Aeroplane

departureidentity transformationnostalgiaself-reinventiontravelheartbreak

There is a particular kind of sadness that arrives not in a moment of loss, but in the quiet recognition that two lives, once intertwined, have simply moved in different directions. Nobody is the villain. Nobody is broken. The world just keeps sorting people into their separate fates. Zach Bryan captures this feeling with unusual precision in "Aeroplane," a two-minute-and-twenty-second song that lands near the end of his sprawling sixth album, With Heaven On Top, and lingers long after the record is over.

A Song Born From Upheaval

To understand "Aeroplane," it helps to understand the 18 months that preceded it. Bryan spent much of 2024 in the public eye for reasons that had nothing to do with his music: his high-profile relationship with podcaster Brianna LaPaglia ended in October 2024 in a messy and widely covered split[1]. In the months that followed, he was candid about the toll fame had taken on his mental health, sharing a sobriety milestone in late 2025 and describing what he called "earth-shattering panic attacks" linked to a toxic relationship with alcohol[1]. He ended the year by marrying Samantha Leonard in a private ceremony in Spain on New Year's Eve 2025[1]. Nine days later, he released With Heaven On Top.

The album was recorded across three different houses in Oklahoma during the winter of 2025[2], in the period when Bryan was simultaneously rebuilding himself and stockpiling the emotional material that would become these 25 songs. "Aeroplane" appears as track 19, positioned deep in the record's second half where the album grows quieter and more reflective.

That Spain connection is not incidental. A song about boarding a plane bound for Spain, about choosing the unknown over the familiar, written in the months before Bryan actually traveled to Spain to get married and begin a new chapter of his life: the biographical and artistic lines blur almost completely here. Whether intentional or not, the song reads as a kind of premonition or parallel narrative to his own transformation.

Aeroplane illustration

Two Departures at Once

The song operates on two tracks simultaneously. In the first, someone from the narrator's past has settled into a new life: she married a man suited to her, found her home, took a new name[3]. There is no bitterness in how Bryan renders this. The scene is observed with warmth and something approaching gratitude, a recognition that life has arranged itself correctly for her, even if separately from him.

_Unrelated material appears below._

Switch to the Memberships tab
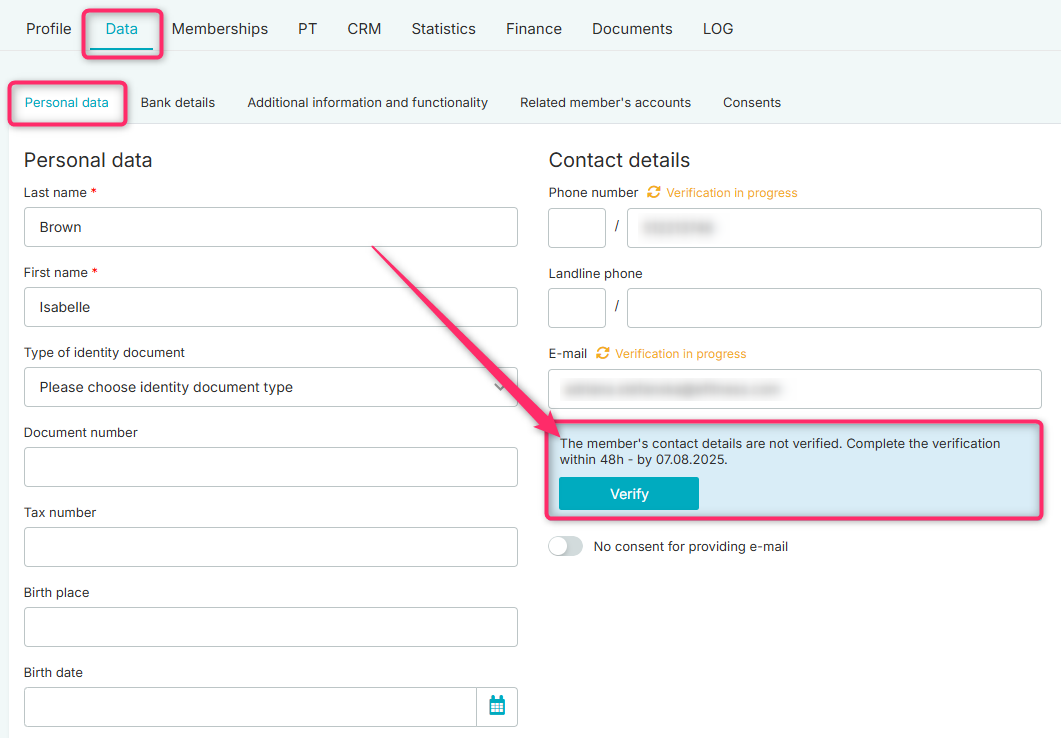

The second departure belongs to the narrator himself. As she settles down, he is taking off, literally and figuratively. He bids farewell to his former self with an image that is both casual and arresting: the idea of burning down his own family tree to start a forest fire[3]. It is a striking metaphor for radical self-reinvention, the kind of change that doesn't just shed an old skin but erases the conditions that produced it.

What makes the song resonant is that neither departure is framed as tragedy. The woman is not abandoned; she has found where she belongs. The narrator is not fleeing; he is choosing. The song insists, gently but firmly, that different people are built for different lives, and that accepting this is not defeat but wisdom[3].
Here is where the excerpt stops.